(Task material Opens)

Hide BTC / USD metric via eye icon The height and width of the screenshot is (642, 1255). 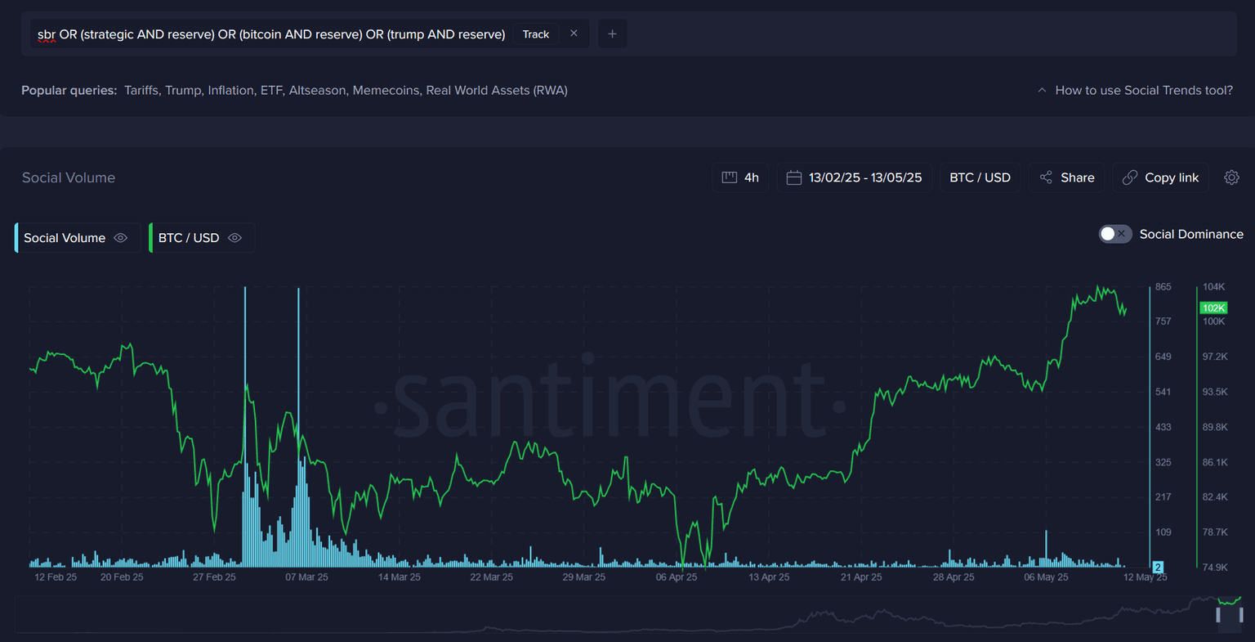click(x=235, y=238)
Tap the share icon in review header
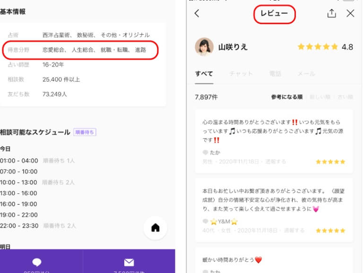 332,14
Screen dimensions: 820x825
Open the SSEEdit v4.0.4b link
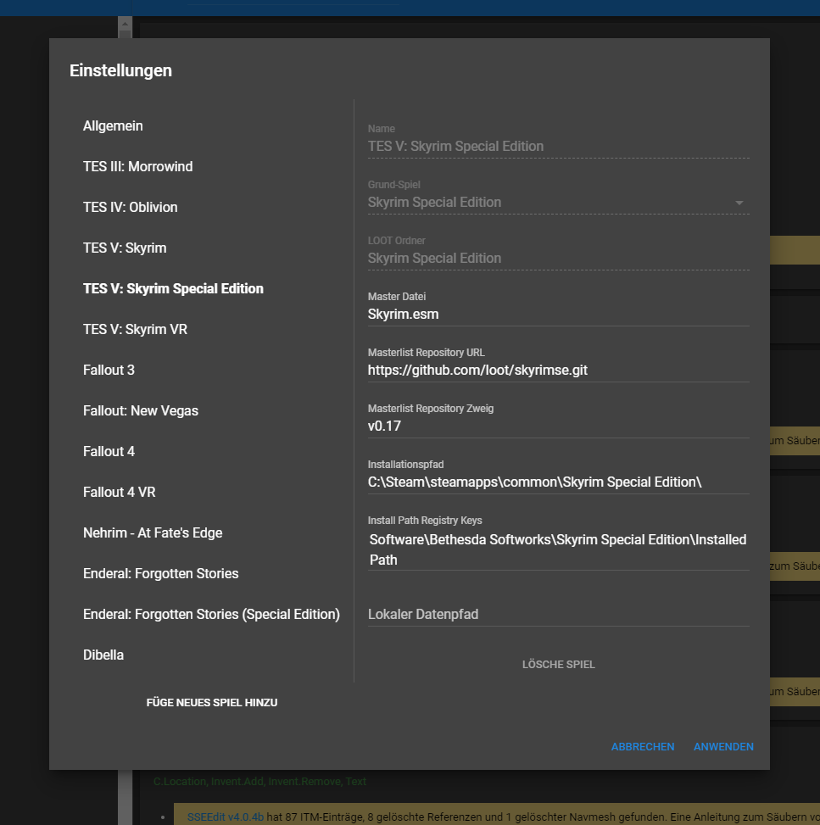tap(226, 817)
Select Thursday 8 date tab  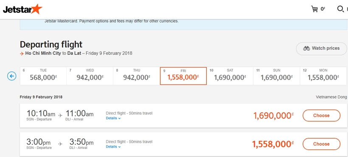[137, 76]
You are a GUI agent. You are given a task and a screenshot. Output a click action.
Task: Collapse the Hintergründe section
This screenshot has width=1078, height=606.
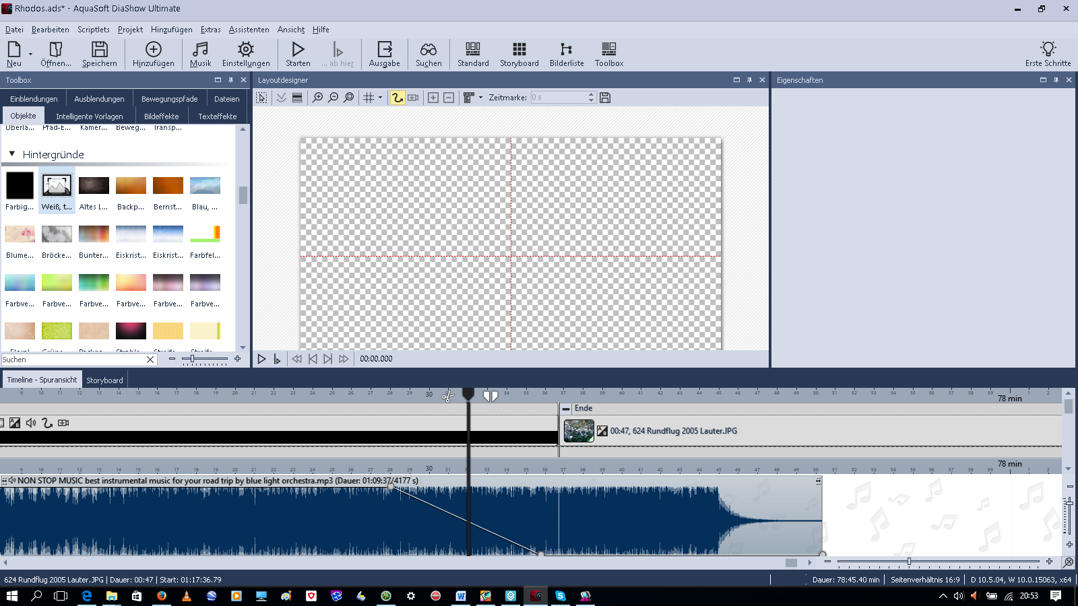tap(12, 154)
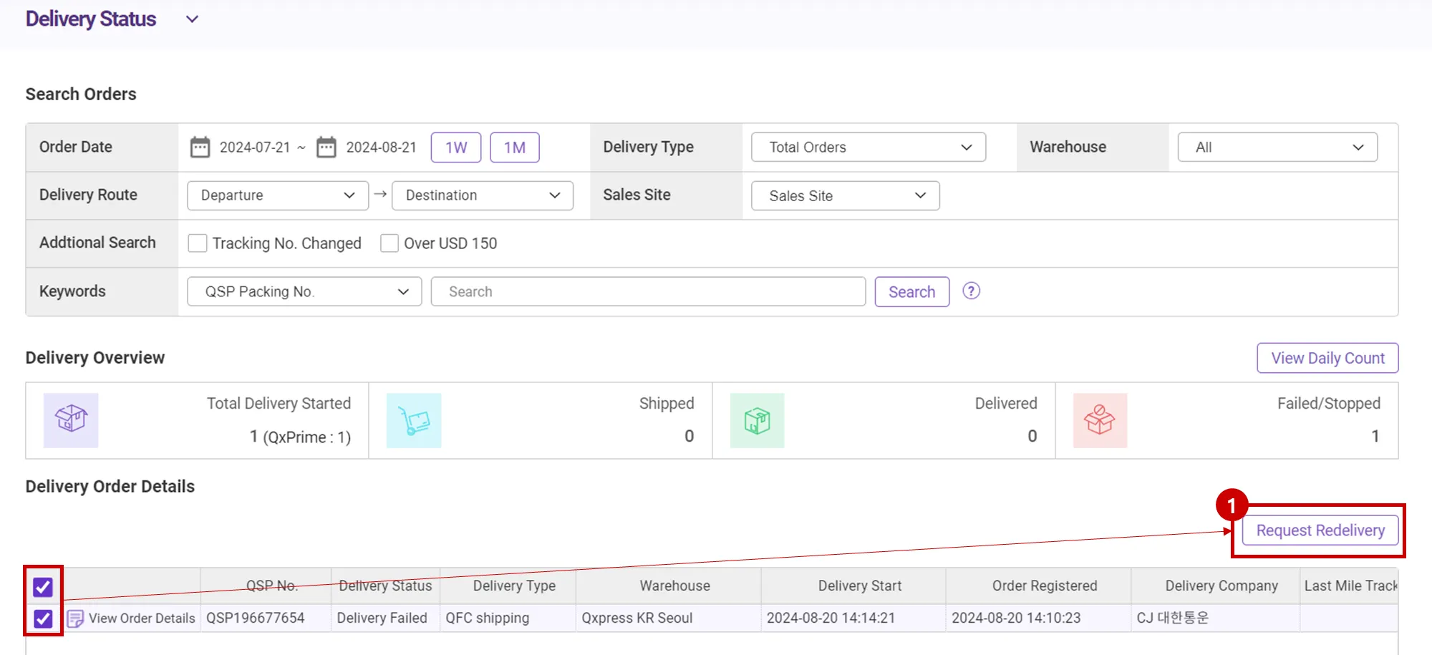Select the 1M date range shortcut
This screenshot has width=1432, height=655.
pyautogui.click(x=514, y=147)
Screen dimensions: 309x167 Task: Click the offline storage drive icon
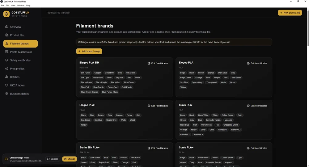coord(6,159)
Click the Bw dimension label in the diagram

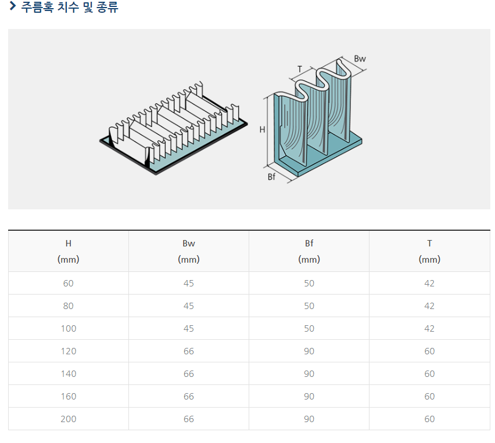(360, 59)
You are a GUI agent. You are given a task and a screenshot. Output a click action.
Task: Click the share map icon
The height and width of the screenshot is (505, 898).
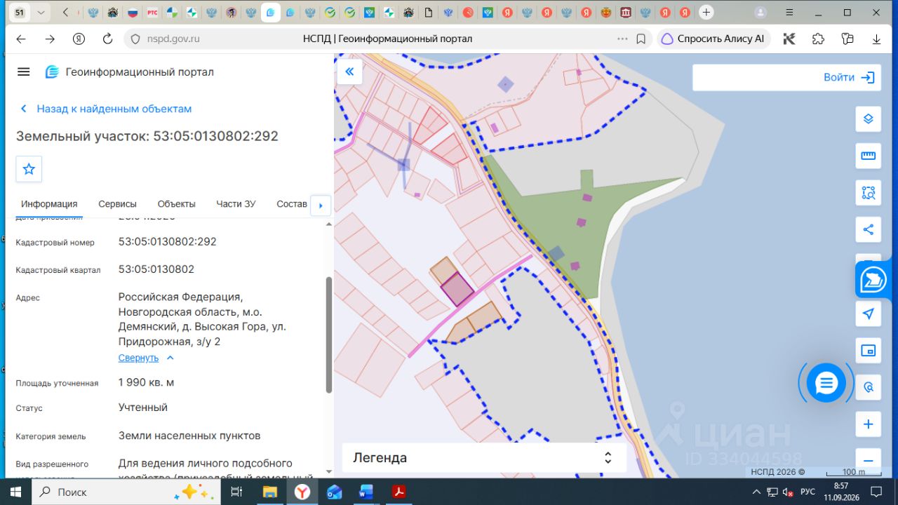(868, 229)
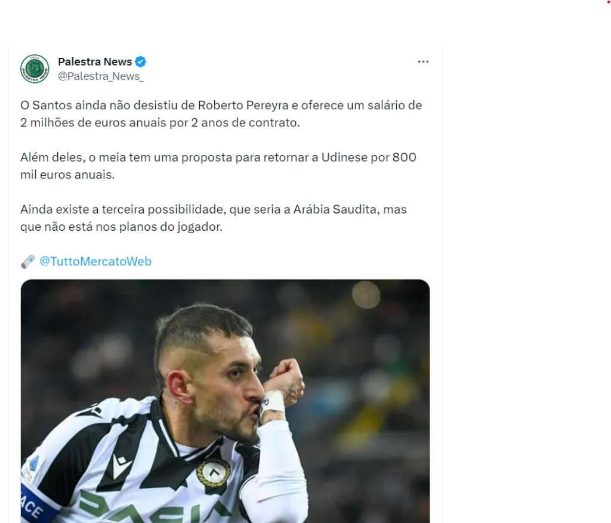611x523 pixels.
Task: Click the blue captain armband
Action: (38, 506)
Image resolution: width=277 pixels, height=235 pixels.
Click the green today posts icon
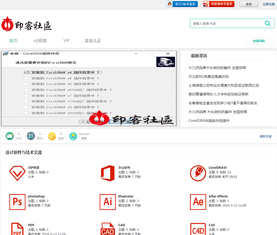[10, 136]
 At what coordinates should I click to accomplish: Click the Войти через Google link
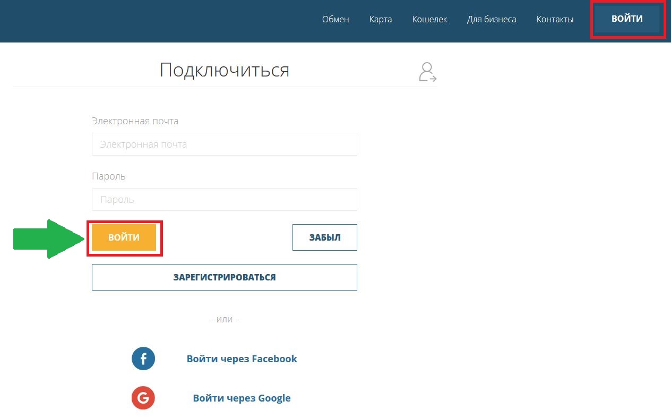[242, 397]
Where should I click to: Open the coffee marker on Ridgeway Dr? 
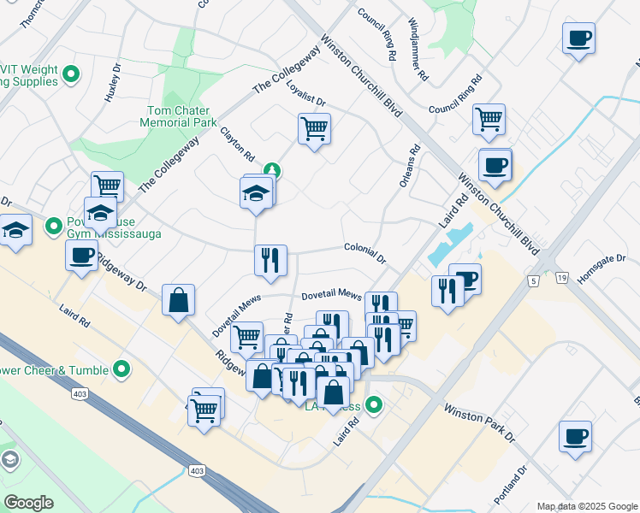tap(82, 256)
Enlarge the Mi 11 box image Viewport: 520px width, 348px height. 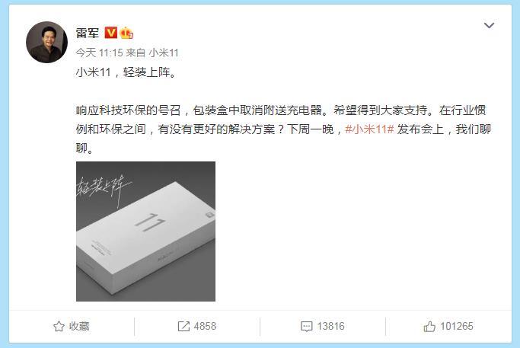pyautogui.click(x=145, y=231)
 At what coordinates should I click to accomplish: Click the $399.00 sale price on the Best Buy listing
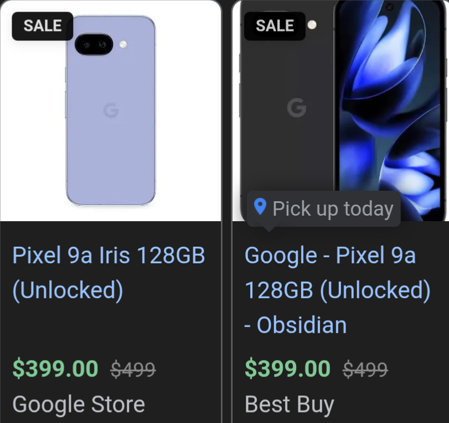tap(288, 369)
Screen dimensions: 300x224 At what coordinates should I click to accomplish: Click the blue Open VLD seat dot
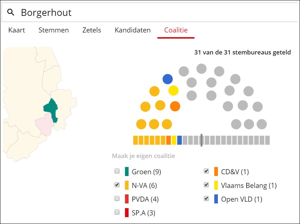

(Task material Closes)

**What is being asked**: In the listing above, find the line containing "Task: Collapse the Hintergründe section" and the line containing "Task: Click the share map icon". Reproduce those lines and all between them exactly, with no pictures and nothing more.

**Problem solution**:
Task: Collapse the Hintergründe section
This screenshot has width=1078, height=606.
tap(12, 154)
Select the 1M date range shortcut
This screenshot has width=1432, height=655.
pyautogui.click(x=514, y=147)
Screen dimensions: 309x167 Task: Click the offline storage drive icon
coord(6,159)
Click the Bw dimension label in the diagram

(360, 59)
You are a GUI agent. You are given a task and a screenshot. Output a click action.
Task: Click the share map icon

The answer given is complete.